==== Document segment ====
A panorama of snow-capped peaks was suddenly all around us.  They stretched to four horizons, seas of white.

Silence from Vince.  Silence from me.  For many minutes.

***

In my todays, Mount Lineham remains.  Years ago, I read a description of “ah-ha” moments in a book.  The writer asked us to imagine being inside a tent, staring at the four brown walls.  Then some magical force grabs the ridgeline and hauls the canvas up and away, revealing a sublime beauty.  For me, it’s the beauty of the mountains surrounding Lineham on that sunny June day in 1969.   Whenever I want to, or really whenever I’m present enough to, the ordinary moments of my life are animated with white, and I’m welcomed to a vastness beyond words.

I Love You

Spouses and lovers holding hands on the couch, slipping into each other’s eyes.  A little girl and a little boy sitting on the asphalt, her hand over his bleeding knee.  A big slobbery dog smiling up at his master, wagging his tail wildly.  All love.  And at the deepest, I feel, no different from one another.

For me, when I love, there is a quietness in my body.  It’s like all the cells have come to a halt.  And there’s a “shimmering down” vibrating from my head southward, a little ripple of contentment.  They are feelings that often descend when I’m with my wife Jody.  But they can also show up in the classroom, on the highway, in the mall.  Sometimes I shimmer when I see kindness flowing from one human being to another.  Occasionally, I’ve felt love after reading the written word, even messages from people I’ve never met.

I’ve ended some e-mails with “I love you”, and it’s felt totally right.  Me aiming something at you.  When I’m less brave, I write “With love”.  Coming back to me, I usually see “Love” or “xoxo”.  Hardly ever “I love you”.  And that’s fine.  I bet there’s a shimmer behind the word.

I’m scared to say “I love you” in person, but on occasion I’ve girded my loins and uttered the phrase.  Why is it so hard to speak those three little words?  They’re such blessed words.  I wonder if people come my way in life who have never heard them.  I need to say them, and act in a way that expresses the love I feel.

There’s a song by John Prine called “Hello In There”.  Here’s a sample:

So if you’re walkin’ down the street sometime
And you should spot some hollow ancient eyes
Don’t you pass them by and stare
As if you didn’t care
Say “Hello in there. Hello”

Indeed.

 

 

 

 

Costa Rica versus Italy

In the World Cup of soccer, this is a minnow facing a salmon.  Costa Rica is ranked 28th in the world, with a population of 5,000,000.  Italy is 9th, with 61,000,000.  I wonder why I always pull for the underdog, the little guy.  I guess it’s a part of my “no one left out” vision of life.
==== Provided material ====
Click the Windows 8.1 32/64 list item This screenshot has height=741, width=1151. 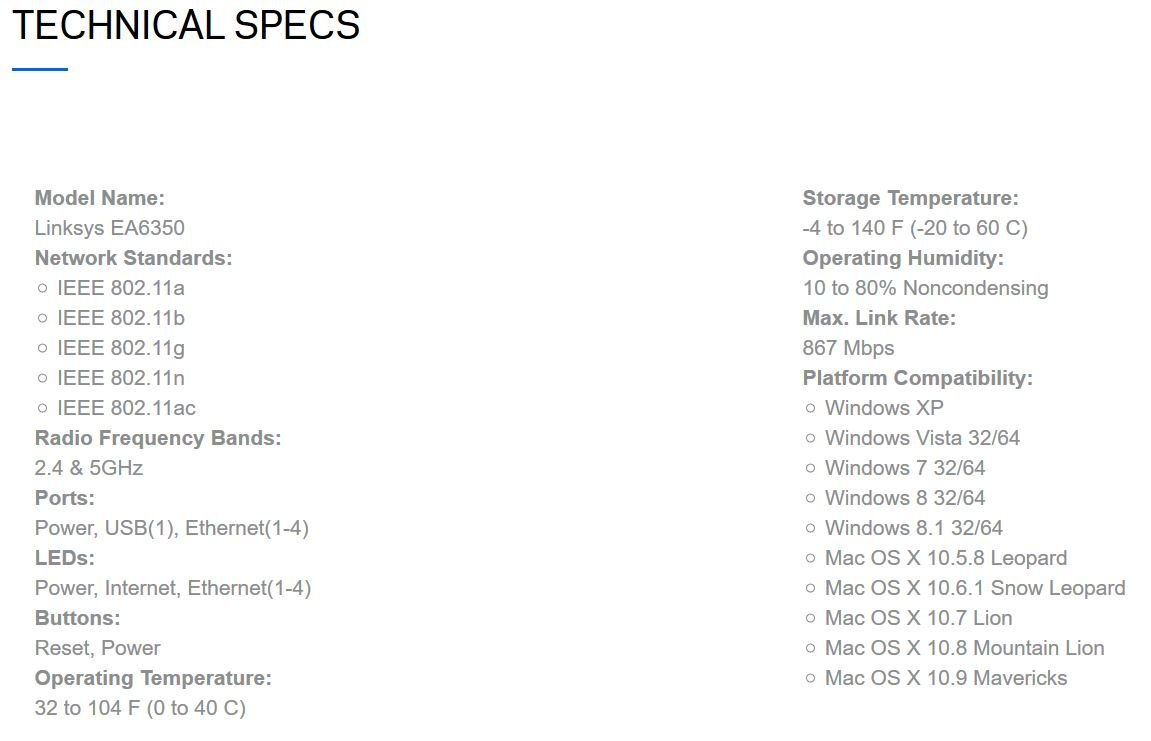point(913,528)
====
### Brief A
In the personal essay, what is Costa Rica's world ranking in soccer?
### Brief B
Could you rewrite the paragraph of the personal essay beginning "For me, when I love" as a short bulleted list that keeps its main facts?
### Brief C
Pick up the personal essay after its last sentence and write the next part.

### Task result A
28th in the world.

### Task result B
- When the writer loves, the body goes quiet, as if all the cells have stopped.
- A "shimmering down" moves from the head downward as a ripple of contentment.
- These feelings often come with the writer's wife, Jody.
- They can also appear in the classroom, on the highway or in the mall.
- Seeing kindness pass between people sometimes brings the shimmer.
- Written words, even from people the writer has never met, have occasionally stirred love.

### Task result C
So I want someone to win, and someone else to lose.  I get nervous when my team is behind.  Costa Rica is “me”, and Italy is certainly “not me”.  But Costa Rica doesn’t always succeed, and even if they do eventually win the match, they’re often trailing their opponent at the half.  So … I get to be unhappy a fair bit of the time.   Gosh, is that really necessary?  Isn’t there some other approach I can take to “the beautiful game”?

Maybe.  How about if I pull for the team who plays to win, rather than the one trying not to lose?  The players who push the ball up the field with long passes, who shoot first and pass second when the scoring opportunity is there, and on defence throw their foot at the opponent’s ball to knock it away, risking a penalty if that foot contacts leg first, rather than the ball.

Or … cheer for the team who really belts out their national anthem at the beginning of the game, whose fans chant and sing and jump up and down.  You know, a country that drips with passion for life.

On the other hand, maybe I don’t have to cheer for either team.  I could just drink in the essence of great plays – the hard shot that looks like it’s going wide right and then curves towards the net, only to be batted away by a horizontally leaping goaltender.  The deft flick of the head or of the outside of the foot, placing the ball softly at the feet of an onrushing teammate.  I could just cheer for wonderfulness, no matter the colour of the jersey.  And  I could stand up for games that are close all the way through, where the excellence of one team sparks the excellence of the other.  Wow … maybe I could be happy all the time during World Cup 2014.

By the way, Costa Rica won 1-0.  I’m happy.